José Luis Castillejos
En México, donde el sol perfuma las sierras y las lluvias despiertan los maizales, nacen cada día miles de niños que, al abrir los ojos al mundo, traen consigo la promesa intacta de la vida. Son ellos, los pequeños de manos inquietas y miradas inmensas, quienes deberían ser el centro de toda esperanza. Sin embargo, demasiadas veces, son ellos también los primeros en ser olvidados.
Más de 36 millones de niñas y niños pueblan el país, casi el 28 por ciento de la población total, según cifras recientes del Instituto Nacional de Estadística y Geografía (INEGI). Una cifra que debería ser motivo de celebración, y no de preocupación. Porque en el México real, el que se escribe con polvo y ausencias, cerca de la mitad de los menores de seis años vive en pobreza. Y 3.7 millones de ellos cargan el yugo aún más brutal de la pobreza extrema.
A veces basta mirar un patio escolar para entenderlo: pupitres despintados, mochilas remendadas, zapatos que ya no resisten otra jornada. En esos patios, uno de cada 10niños entre tres y 17 años enfrenta rezago educativo, como revela el último balance de la Red por los Derechos de la Infancia en México (REDIM). No es solo el hambre de pan lo que duele, sino también el hambre de saber, de crecer, de ser.
La educación, esa puerta luminosa que promete mundos nuevos, no siempre se abre. Tampoco se abren, a tiempo, las puertas de la salud: en 2022, el 42.3 por ciento de la niñez carecía de acceso a servicios médicos. Y en un país donde las enfermedades prevenibles aún siembran ausencias, donde el dolor se hereda de generación en generación, esa carencia suena como una campana de alarma que nadie debería silenciar.
A la orilla de las ciudades, en los surcos calientes del campo, en los semáforos de las grandes avenidas, muchos niños trabajan. Tres millones 700 mil menores de entre cinco y 17años se ven atrapados en las redes del trabajo infantil. No juegan. No descansan. Su infancia se mide en jornadas extenuantes, en monedas contadas, en futuros aplazados.
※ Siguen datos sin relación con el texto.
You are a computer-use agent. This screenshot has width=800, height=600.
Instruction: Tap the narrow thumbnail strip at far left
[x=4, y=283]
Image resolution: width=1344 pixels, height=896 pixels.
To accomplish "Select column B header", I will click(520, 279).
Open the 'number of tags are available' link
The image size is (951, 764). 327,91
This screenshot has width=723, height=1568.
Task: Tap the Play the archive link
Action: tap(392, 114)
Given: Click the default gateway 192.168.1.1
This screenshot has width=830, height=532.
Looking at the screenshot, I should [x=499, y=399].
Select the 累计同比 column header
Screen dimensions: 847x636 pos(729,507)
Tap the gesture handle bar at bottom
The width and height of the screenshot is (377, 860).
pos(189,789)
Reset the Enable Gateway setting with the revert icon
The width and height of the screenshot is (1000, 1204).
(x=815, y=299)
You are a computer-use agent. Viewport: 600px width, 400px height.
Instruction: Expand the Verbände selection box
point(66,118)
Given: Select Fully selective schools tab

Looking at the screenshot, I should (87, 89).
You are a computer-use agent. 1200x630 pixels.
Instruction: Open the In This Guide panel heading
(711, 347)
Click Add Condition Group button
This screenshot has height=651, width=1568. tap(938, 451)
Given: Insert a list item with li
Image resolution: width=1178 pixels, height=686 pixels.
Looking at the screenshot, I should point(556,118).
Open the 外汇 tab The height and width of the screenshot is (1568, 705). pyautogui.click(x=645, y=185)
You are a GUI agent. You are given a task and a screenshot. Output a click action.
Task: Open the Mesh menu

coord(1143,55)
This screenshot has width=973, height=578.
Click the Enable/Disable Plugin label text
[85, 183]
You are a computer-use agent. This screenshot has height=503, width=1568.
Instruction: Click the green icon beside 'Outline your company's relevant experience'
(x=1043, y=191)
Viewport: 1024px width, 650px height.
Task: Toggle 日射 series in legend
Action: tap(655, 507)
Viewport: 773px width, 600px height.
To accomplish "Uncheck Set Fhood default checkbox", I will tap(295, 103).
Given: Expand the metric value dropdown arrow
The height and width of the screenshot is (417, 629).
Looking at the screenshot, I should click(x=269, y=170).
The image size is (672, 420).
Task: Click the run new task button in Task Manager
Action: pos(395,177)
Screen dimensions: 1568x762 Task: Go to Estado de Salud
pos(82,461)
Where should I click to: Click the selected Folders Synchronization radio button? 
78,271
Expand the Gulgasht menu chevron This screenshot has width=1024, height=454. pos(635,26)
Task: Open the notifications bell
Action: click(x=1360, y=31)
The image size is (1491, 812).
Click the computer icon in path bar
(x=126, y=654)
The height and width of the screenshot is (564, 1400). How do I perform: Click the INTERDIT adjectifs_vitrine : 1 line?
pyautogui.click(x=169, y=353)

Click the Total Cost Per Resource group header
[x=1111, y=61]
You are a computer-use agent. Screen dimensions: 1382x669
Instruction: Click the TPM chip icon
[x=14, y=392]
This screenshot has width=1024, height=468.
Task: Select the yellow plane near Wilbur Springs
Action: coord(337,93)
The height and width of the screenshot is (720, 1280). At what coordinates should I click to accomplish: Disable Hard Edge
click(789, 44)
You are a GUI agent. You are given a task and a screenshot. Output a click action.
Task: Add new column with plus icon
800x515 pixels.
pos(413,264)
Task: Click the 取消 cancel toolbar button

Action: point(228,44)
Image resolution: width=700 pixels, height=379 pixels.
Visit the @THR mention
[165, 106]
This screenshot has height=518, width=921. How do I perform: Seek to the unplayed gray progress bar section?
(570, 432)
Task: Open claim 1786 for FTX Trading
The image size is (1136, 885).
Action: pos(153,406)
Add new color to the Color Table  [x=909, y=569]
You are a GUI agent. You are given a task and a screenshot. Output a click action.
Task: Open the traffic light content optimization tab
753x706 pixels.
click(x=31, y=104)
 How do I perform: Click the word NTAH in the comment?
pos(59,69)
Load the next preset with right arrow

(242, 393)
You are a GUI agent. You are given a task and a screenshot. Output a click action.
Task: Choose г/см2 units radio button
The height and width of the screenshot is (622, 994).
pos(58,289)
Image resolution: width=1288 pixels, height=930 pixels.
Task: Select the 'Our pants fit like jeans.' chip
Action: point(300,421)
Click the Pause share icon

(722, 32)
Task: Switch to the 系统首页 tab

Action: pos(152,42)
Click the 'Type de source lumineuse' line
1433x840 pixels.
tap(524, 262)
Hay proyectos, sí. Políticas que intentan sembrar un horizonte distinto, como el programa “Desde la cuna”, que ofrece apoyo económico y seguimiento nutricional en los primeros años de vida. Pero la deuda es profunda, estructural, y no bastan los remiendos para restaurar una infancia rota. Se necesita una convicción nacional de hierro: un país que olvida a sus niños olvida su porvenir.
México, país de volcanes dormidos y ríos desbordados, necesita también desbordarse de ternura, de respeto, de compromiso hacia su infancia. Cada niño debería tener garantizado el derecho de jugar sin miedo, de aprender sin hambre, de crecer sin límites. Cada niña debería tener la certeza de que sus sueños no serán sofocados por la pobreza menstrual, ni por la violencia, ni por la indiferencia.
Ellos, que hoy ríen en patios polvorientos, que dibujan estrellas en los márgenes de sus libretas, que inventan canciones bajo cielos abiertos, son los verdaderos dueños del mañana. Defenderlos no es una opción: es un deber moral, político, y profundamente humano.
Porque cuando se cuida a un niño, se cuida a México entero. Y porque toda nación que se respeta a sí misma debería mirarlos como lo que son: la patria viva, en su forma más pura.